** Opening Extracted entries block **
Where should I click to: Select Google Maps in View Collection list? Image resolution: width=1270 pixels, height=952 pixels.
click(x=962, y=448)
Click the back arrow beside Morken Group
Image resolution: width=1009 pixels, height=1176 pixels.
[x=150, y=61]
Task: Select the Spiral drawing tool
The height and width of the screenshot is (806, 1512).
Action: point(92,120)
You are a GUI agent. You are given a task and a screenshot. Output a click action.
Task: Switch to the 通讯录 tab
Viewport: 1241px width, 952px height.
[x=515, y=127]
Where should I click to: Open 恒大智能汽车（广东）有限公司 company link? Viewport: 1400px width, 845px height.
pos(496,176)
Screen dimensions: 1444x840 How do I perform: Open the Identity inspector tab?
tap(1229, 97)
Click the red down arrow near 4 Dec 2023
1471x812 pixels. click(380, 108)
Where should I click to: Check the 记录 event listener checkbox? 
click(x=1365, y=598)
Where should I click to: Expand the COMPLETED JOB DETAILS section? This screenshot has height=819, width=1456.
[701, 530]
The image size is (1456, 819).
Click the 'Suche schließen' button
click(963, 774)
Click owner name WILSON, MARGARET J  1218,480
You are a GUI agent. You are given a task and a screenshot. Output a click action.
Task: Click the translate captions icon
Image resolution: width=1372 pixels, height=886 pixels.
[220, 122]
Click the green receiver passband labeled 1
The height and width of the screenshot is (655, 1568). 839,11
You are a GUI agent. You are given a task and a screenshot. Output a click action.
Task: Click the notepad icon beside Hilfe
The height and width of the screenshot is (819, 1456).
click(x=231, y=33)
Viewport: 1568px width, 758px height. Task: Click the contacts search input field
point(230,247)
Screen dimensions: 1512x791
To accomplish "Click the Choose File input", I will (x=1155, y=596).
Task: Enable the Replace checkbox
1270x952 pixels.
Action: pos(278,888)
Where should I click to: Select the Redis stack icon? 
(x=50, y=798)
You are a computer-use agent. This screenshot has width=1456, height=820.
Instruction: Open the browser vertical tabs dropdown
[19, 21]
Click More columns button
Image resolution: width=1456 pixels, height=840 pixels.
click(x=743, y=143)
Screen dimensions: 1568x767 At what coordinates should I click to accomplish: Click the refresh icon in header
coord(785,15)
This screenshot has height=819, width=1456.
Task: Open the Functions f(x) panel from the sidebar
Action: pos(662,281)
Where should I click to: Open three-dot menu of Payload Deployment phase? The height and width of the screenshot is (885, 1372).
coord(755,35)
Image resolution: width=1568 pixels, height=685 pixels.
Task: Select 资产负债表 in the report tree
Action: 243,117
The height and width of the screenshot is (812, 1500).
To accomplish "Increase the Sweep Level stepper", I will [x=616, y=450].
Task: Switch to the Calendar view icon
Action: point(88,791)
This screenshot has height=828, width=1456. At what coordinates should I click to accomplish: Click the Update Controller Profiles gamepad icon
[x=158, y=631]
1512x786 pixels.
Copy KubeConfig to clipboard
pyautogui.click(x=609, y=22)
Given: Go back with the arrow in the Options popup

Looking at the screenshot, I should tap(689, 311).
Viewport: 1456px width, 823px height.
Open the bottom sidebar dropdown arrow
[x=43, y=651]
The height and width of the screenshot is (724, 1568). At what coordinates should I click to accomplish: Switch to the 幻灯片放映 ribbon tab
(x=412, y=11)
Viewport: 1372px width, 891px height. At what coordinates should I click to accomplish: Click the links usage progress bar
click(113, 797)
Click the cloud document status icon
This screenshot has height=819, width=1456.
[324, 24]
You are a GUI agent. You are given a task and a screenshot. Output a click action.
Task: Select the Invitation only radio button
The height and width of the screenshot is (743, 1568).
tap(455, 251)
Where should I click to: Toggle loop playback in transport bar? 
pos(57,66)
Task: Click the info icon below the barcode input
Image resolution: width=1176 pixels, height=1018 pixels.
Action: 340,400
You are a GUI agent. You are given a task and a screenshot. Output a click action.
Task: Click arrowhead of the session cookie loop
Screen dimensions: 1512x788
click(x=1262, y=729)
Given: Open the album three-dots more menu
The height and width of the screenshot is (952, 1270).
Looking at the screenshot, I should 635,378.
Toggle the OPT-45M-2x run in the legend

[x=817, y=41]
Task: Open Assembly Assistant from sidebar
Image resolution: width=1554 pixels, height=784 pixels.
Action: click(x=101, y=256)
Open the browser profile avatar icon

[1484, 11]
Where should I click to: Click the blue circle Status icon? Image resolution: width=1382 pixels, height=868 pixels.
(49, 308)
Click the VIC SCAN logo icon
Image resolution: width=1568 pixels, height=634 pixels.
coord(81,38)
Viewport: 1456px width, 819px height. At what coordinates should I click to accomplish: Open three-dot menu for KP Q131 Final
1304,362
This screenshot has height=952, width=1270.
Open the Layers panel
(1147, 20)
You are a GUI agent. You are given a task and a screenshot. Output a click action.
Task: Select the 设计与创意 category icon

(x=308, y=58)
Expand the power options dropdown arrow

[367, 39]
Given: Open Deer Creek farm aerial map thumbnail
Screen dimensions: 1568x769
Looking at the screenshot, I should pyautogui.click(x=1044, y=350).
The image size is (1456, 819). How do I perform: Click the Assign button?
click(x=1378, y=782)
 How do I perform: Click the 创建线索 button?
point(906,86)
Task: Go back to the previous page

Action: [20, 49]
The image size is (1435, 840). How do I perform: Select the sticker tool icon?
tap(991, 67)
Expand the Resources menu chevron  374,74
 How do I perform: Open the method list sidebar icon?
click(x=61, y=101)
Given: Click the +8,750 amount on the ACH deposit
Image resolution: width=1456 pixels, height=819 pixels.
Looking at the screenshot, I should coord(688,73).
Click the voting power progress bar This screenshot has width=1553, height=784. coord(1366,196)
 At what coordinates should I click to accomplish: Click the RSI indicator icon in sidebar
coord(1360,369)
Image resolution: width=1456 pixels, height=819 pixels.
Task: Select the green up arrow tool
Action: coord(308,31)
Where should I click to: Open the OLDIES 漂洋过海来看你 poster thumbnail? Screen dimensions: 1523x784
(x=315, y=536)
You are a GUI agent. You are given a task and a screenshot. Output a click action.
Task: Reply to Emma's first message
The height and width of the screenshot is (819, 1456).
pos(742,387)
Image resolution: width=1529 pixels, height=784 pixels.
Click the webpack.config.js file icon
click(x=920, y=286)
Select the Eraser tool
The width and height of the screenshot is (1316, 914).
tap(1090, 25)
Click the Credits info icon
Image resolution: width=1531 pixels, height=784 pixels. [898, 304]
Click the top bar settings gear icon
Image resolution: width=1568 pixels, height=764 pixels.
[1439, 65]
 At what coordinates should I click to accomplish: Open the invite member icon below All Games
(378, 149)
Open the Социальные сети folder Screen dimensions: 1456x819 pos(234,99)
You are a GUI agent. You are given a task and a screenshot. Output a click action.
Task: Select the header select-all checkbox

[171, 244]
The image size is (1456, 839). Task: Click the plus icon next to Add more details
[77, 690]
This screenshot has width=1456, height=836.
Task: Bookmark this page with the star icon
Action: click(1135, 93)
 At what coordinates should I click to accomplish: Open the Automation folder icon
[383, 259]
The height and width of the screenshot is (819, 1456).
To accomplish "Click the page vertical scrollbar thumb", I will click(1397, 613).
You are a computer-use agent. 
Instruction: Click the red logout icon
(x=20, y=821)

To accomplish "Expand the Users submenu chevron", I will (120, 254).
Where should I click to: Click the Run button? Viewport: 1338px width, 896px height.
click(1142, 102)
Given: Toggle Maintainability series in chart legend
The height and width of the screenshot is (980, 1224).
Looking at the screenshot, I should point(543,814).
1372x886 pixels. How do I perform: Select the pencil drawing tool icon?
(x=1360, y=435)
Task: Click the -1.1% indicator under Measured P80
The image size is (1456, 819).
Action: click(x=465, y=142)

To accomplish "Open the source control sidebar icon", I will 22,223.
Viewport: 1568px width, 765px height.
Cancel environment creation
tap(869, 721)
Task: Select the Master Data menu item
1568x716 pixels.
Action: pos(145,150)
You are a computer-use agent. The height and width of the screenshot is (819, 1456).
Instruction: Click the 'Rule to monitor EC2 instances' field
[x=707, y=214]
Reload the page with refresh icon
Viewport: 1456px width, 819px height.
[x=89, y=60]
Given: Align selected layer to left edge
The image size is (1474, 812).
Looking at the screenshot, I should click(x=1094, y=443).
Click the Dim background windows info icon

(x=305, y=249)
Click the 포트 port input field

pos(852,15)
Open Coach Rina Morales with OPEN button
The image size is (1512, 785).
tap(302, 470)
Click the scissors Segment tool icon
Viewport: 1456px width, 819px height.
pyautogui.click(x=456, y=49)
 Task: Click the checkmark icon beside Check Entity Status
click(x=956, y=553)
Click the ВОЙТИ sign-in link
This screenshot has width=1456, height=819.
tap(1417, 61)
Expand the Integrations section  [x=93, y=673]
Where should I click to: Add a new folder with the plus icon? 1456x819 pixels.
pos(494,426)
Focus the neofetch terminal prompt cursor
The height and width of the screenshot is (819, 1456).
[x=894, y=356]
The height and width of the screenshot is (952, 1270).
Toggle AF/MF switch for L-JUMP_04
** Closing Extracted entries block **
What is expected = Extract the lines of the preceding material that run from the line with "Image resolution: width=1554" through the line with "Click the VIC SCAN logo icon", inclusive, reproducing them exactly and adding nothing.

Answer to this problem =
Image resolution: width=1554 pixels, height=784 pixels.
Action: click(x=101, y=256)
Open the browser profile avatar icon

[1484, 11]
Where should I click to: Click the blue circle Status icon? Image resolution: width=1382 pixels, height=868 pixels.
(49, 308)
Click the VIC SCAN logo icon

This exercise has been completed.